La visite d'un atelier de souffleur de verre m'a inspiré ce poème. Je débute dans l'exercice et j'aimerais avoir un avis éclairé.


Le souffleur de verre



Les joues se gonflent, immenses, et insufflent la vie.
Le ballon se fait soleil dans l’aube nouvelle,
Éclatant et fier, tandis qu’à son front rougi
Et luisant s’accrochent quelques mèches rebelles.

Le colosse ordonne et la matière palpite,
Enfle et se tend, ballet de lumière hypnotique.
Ses gestes sont experts, la bulle tourne si vite
Qu’apparaît l’antre d’un monstre mythologique.
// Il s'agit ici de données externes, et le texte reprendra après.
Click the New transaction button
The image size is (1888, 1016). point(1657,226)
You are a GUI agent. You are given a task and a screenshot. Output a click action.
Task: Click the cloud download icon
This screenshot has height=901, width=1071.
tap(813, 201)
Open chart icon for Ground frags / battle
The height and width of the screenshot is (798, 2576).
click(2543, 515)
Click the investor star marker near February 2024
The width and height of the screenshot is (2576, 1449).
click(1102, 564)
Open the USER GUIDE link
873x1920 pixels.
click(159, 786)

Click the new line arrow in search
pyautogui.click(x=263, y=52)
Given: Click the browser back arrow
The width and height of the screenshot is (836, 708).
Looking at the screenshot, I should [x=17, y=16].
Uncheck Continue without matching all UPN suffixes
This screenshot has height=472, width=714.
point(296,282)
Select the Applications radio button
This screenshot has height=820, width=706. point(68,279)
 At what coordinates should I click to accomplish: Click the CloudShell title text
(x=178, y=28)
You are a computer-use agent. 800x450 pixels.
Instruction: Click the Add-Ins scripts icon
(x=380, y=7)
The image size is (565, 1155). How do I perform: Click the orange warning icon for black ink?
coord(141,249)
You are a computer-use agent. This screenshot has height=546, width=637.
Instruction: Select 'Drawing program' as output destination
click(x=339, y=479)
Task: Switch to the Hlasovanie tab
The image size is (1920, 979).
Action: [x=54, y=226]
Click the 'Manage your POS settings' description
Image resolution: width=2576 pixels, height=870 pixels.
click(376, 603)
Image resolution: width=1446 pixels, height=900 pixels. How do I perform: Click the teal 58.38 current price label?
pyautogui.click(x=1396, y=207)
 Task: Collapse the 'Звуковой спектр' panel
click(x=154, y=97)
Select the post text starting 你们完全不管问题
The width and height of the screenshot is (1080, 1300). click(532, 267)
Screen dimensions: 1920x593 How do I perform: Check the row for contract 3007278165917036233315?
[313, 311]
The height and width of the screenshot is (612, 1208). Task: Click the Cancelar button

Tour à tour pâtissier, tailleur ou jardinier,
Il tisse fils et rubans de caramel blond,
Compose un bouquet de lave et de feu guerrier,
Tire les queues, coupe les pétales trop longs.

Ses mains puissantes empoignent les pinces, les cisailles,
Cherchent et trouvent l’angle idéal, et d’un coup sec
Font naître des ailes, dessinent des plumes, un bec.
Les deux pattes s’affinent, s’ancrent sous le poitrail.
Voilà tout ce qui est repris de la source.